What else should I try? I dont want my snail to starve (I am afraid one fish wont make enough for him and the shrimp to eat) but I also dont wnat my betta sick. 

Suggestions please?


----------



## Silverfang (Mar 25, 2011)

try dark green veggies, blanched leaf plants (spinach, romaine, collared greens) work. A slice of cucumber or zucchini is another possibility.

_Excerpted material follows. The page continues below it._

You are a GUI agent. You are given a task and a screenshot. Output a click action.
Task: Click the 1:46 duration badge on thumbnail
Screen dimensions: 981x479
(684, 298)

Just remove un-eaten after a day.


----------



## Mo (Mar 15, 2012)

Zebra snails are very easy snails to keep provided with the optimal feeding schedule and food. Most Zebra snails don't survive very long in the home aquaria as a minimal amount of people are aware of there true needs regarding food requirements. But Feeding snails is usually not a very complicated subject. Especially with zebra snails and there wide diet. I would recommend dropping small amounts of algae wafers weekly. Along with the regular small piece of cucumber or zucchini. Zebra snails are very easy snails to keep provided with the optimal feeding schedule and food. When having a Betta that will eat algae wafers, and other organic matter with a snail. You can either isolate the snail and then place the food with the snail, or harvest your own algae by placing a small volume if water with a small rock by a sunny window and replacing the rock daily with a new one and adding the old one to the tank.


----------



## Pogthefish (Mar 24, 2012)

make sure the algae rock water is high in amonia, algae loves amonia 

i ahe a snail, im not sure what kind but he only eats algae I dont feed him, but his shell is gtting very plae, maybe i should try cucumber


----------



## Mo (Mar 15, 2012)

Ammonia? algae loves excess nutrients and high levels of ammonia are not needed.


----------



## Pogthefish (Mar 24, 2012)

well it helps, it causes algae blooms an stuff


----------



## Tikibirds (May 26, 2011)

I use one of thee to hold the veggies near the water level, that way its easier to remove.


----------



## Pogthefish (Mar 24, 2012)

y not let them sink i stick my hands in there al the time


----------



## Tikibirds (May 26, 2011)

I don't like putting my hands in their water, even after I have washed them - I don't want to get any nasties in there that could harm them.


----------



## Pogthefish (Mar 24, 2012)

i will have the weirdest stuff on my hands and my fish r fine. I wash them now tho, cuz the bathroom is rite by the ank, but i used to not and they were fine, but some of the non-tropical tanks r colddddd


----------